Forum Moderators: coopster
1) Avoid letters and numbers that will be confused with one another, i.e zero/letter O; i, l and the numeral 1,
2) You might make the test case insensitive. Upper / lower case often fouled me up.
3) 6 characters should be enough to foil a machine attack. Many more and you drive traffic away.
Altavista used to have that device on their site submission page. I got confused, entered the same pages twice (I THINK that's what I did) and my site was banned completely for over a year!
That only went away when AV was bought out.
best
- Larry
You could also just use the GD standard font, or a TT font, and first take a random white background speckled with black or other background noise - make like 4 really big ones - grab one, position it sort of randomly and crop the rest off, and then just write the text on this, and then add another layer of random white speckles on a transparent background on top of that. Same proceedure with the background - have 4 big ones, grab one, randomly select the area you want, superimpose.

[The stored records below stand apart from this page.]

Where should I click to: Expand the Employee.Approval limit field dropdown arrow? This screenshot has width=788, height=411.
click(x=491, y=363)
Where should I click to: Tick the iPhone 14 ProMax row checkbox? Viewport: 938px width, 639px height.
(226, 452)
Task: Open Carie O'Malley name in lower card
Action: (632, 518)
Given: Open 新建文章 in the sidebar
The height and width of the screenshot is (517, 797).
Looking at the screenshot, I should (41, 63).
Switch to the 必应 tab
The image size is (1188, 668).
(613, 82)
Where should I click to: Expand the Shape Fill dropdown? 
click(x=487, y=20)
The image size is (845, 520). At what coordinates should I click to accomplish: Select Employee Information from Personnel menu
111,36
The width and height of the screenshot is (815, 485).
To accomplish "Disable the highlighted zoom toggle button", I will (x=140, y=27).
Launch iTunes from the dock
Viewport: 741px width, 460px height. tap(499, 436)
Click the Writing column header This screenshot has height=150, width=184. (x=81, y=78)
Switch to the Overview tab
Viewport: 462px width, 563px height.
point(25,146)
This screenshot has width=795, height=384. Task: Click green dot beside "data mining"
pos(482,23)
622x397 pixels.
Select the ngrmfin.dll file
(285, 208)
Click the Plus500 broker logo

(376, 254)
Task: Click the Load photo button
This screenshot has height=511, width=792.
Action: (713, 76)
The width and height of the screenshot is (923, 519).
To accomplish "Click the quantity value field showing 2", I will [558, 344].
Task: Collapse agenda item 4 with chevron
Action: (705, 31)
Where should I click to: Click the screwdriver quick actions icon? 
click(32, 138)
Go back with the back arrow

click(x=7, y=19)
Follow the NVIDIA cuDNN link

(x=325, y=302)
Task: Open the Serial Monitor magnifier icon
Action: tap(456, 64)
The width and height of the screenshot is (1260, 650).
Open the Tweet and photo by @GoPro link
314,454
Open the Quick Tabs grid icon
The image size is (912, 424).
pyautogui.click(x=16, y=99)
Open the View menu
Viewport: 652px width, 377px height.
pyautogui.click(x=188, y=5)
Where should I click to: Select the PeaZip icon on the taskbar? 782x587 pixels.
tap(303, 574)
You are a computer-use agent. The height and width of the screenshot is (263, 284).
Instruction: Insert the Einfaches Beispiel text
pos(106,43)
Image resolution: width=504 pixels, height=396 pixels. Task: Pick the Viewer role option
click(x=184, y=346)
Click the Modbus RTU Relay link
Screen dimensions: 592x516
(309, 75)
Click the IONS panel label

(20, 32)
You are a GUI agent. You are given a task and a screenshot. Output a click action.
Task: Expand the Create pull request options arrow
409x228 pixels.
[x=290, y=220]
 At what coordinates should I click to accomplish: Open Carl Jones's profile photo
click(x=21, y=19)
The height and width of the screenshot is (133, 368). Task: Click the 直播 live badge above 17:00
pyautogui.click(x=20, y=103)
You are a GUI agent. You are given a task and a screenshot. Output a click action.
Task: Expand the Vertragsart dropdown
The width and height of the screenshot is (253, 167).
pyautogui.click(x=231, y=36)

This way all your letters / numbers will be truly different each time, and the whole procedure shouldn't take so long to write.
If you want to go fancier, when you're printing the letters, change the font face every letter, and the font size just a bit. You can go even crazier using image rotate.
No high-level AI stuff, just a bit of common sense. Not as good as the stuff coming out of the labs, but cheap and easy enough.